Émile CHANTRIOT (1865-1937)

Chargé de conférences sur les civilisations asiatiques et africaines

Émile Auguste Chantriot est né à Troyes le 24 juillet 1865. Son père exerce la profession de négociant. En 1889 il épouse Henriette Coblentz (1857- ?) à Nancy ; ils auront 3 enfants. Il décède à Nancy le 18 novembre 1937.

Chantriot fait ses études secondaires au lycée de Troyes, de 1872 à 1883, puis au lycée Louis Le Grand où il reste un an. Bachelier ès lettres, il rejoint ensuite la Faculté des lettres de Nancy et y obtient une bourse de licence en novembre 1885. Son statut de boursier l’oblige à contracter un engagement décennal qui le dispense du service national et lui permet d’être affecté comme maître auxiliaire au lycée de Nancy dès 1885. Lauréat de la Faculté en 1886, il obtient sa licence ès lettres en juillet 1887. Ayant obtenu une bourse d’agrégation, il prépare ce concours en 1887-1888. Il est admissible pour la première fois à l’agrégation d’histoire et géographie en 1889 ; il l’obtiendra en 1892.

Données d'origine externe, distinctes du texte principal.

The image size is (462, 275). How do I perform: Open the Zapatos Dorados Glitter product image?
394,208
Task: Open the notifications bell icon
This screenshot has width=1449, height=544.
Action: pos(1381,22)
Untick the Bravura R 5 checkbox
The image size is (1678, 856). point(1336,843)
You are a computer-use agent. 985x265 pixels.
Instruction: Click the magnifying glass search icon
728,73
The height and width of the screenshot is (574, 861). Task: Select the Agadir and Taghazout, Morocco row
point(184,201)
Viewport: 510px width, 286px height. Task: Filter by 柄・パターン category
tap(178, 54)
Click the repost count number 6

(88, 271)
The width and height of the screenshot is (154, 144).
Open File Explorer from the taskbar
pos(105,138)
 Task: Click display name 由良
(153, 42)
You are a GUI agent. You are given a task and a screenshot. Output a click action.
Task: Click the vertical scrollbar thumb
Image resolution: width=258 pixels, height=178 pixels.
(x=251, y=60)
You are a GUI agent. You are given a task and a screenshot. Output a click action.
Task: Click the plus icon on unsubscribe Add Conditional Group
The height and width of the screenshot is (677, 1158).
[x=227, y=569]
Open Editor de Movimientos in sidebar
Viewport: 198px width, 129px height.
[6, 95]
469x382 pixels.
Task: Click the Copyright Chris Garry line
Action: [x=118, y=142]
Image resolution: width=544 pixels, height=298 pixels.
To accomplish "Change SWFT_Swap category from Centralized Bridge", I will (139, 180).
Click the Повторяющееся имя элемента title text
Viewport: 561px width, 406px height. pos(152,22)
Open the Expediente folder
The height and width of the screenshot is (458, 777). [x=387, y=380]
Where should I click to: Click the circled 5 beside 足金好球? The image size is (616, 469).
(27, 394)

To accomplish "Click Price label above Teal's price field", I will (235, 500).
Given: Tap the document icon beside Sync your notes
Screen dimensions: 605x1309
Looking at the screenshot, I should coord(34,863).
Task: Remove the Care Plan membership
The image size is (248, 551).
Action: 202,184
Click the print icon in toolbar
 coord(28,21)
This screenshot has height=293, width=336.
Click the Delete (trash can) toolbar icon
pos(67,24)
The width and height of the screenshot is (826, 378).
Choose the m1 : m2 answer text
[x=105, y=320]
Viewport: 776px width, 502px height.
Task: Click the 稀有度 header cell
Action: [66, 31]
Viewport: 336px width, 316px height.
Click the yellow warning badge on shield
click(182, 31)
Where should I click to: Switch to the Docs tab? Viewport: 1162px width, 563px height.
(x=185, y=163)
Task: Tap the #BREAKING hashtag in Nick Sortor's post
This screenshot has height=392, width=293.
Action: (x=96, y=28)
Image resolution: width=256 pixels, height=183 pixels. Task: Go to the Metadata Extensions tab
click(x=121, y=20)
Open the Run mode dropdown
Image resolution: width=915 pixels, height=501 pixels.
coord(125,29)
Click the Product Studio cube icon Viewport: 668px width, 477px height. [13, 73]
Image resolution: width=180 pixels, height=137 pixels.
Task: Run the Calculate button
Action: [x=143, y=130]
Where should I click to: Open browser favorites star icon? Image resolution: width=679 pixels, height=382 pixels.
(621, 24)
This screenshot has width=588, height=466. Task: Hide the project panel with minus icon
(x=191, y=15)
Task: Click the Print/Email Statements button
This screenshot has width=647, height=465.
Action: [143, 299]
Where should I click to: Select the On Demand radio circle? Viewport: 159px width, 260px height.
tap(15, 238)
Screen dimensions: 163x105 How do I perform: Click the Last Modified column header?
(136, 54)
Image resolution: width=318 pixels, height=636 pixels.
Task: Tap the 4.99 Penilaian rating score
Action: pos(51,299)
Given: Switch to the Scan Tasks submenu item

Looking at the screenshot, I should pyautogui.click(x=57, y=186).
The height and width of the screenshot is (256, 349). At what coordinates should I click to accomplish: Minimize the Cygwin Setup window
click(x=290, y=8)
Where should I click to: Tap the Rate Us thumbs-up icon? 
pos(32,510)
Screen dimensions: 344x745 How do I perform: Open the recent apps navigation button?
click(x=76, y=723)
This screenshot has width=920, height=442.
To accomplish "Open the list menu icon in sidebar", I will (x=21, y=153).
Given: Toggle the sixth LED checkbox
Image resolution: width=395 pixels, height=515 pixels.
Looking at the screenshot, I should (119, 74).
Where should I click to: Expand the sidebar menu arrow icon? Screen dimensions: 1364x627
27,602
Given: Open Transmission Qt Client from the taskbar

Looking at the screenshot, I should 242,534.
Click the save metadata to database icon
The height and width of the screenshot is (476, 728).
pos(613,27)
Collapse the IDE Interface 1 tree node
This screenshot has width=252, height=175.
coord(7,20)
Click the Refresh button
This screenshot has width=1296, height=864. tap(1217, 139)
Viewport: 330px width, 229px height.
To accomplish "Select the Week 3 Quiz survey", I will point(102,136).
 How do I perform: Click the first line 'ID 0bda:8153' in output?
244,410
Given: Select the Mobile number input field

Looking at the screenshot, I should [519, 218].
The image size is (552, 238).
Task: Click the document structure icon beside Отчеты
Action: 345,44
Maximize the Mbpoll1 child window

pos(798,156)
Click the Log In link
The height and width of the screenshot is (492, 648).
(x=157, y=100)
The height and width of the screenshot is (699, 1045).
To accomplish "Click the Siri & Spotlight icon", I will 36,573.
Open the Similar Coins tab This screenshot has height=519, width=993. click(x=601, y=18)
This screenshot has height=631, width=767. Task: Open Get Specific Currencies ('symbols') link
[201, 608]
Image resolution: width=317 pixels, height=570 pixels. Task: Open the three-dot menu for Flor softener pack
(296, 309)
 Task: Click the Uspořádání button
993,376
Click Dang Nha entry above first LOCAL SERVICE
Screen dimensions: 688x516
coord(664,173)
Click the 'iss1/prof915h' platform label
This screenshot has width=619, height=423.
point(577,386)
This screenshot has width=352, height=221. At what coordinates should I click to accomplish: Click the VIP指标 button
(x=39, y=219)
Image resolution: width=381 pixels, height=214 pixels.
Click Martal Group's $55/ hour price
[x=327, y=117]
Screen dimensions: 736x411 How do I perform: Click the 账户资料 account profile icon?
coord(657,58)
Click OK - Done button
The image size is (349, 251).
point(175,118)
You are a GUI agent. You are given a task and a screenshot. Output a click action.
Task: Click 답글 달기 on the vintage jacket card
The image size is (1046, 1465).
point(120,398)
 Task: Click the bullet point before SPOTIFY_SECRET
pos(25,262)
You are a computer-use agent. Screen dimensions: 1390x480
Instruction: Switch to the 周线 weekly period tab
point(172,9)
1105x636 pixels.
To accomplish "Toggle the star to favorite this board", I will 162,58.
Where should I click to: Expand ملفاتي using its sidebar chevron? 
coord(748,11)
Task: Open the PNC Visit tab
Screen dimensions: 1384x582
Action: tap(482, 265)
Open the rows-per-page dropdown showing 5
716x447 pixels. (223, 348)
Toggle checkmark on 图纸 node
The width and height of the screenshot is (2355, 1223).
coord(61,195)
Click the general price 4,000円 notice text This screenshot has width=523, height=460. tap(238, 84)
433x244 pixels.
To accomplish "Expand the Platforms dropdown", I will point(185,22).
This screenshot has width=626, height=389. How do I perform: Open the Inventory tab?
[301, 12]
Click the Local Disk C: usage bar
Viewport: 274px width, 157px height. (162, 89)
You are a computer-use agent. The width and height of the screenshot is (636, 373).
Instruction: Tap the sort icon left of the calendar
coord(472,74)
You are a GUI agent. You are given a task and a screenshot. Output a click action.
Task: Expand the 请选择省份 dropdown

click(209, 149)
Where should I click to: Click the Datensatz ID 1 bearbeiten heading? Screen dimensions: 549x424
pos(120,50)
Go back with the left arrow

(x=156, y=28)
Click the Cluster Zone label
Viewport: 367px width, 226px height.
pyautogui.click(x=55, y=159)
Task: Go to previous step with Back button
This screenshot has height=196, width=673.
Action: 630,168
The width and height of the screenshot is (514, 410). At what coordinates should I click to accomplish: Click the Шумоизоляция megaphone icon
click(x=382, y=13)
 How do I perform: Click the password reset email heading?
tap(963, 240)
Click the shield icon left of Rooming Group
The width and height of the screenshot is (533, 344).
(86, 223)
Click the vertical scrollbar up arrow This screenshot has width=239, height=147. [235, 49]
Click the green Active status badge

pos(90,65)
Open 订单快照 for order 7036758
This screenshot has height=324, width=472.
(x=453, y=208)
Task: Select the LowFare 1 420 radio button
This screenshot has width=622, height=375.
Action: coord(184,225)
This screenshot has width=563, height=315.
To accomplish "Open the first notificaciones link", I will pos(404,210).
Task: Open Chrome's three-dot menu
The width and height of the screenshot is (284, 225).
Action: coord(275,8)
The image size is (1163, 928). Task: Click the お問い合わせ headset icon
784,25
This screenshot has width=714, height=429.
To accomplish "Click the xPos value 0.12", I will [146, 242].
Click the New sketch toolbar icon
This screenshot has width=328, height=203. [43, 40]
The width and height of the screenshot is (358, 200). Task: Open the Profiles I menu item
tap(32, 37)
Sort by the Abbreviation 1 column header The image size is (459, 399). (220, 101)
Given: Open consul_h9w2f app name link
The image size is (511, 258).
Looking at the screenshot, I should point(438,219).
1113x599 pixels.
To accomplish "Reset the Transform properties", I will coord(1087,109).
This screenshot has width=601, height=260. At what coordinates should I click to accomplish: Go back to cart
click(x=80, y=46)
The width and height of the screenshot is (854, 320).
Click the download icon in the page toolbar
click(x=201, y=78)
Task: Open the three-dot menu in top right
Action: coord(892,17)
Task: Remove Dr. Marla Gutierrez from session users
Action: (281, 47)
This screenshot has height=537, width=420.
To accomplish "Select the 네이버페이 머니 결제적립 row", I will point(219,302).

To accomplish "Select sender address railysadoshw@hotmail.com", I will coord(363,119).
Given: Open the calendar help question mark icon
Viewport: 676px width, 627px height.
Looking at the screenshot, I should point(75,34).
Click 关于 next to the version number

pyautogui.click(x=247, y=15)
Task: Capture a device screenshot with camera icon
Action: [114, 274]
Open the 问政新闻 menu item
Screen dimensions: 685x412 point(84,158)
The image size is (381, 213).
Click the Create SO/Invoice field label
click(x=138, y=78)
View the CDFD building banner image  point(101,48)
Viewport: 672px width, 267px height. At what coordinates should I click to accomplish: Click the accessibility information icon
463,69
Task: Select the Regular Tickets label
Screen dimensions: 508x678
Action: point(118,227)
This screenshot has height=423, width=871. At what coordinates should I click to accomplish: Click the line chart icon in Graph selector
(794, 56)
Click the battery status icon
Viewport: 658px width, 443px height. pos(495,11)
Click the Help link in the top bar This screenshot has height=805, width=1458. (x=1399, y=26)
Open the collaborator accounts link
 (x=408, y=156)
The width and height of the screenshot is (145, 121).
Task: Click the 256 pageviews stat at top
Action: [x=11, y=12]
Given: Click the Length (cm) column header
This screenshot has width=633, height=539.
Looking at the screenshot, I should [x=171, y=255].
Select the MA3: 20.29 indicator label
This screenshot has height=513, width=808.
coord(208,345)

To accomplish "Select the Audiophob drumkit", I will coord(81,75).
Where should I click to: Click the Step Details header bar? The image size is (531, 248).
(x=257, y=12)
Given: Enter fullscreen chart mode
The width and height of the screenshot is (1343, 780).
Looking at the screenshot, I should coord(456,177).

En septembre 1889, Chantriot est chargé de cours d’histoire au lycée de Bourges. Trois mois plus tard, il obtient un poste au lycée de Bar-le-Duc, ce qui lui permet de se rapprocher de Nancy. Il reste dans ce lycée jusqu’en novembre 1894, moment où il est nommé professeur suppléant au lycée de Nancy. L’année suivante, il est titularisé. Il occupe ce poste jusqu’à sa retraite en 1925. Cependant, en février 1918, à la suite des bombardements de Nancy, il est affecté à sa demande au lycée de Moulins (Allier), où il reste un an.

Parallèlement à ses activités dans l’enseignement secondaire, il donne dès 1896 des cours de géographie à l’École supérieure de commerce de Nancy. Il dispense par ailleurs en 1898 un cours d’histoire dans le cadre de l’enseignement des jeunes filles à l’université (9 leçons).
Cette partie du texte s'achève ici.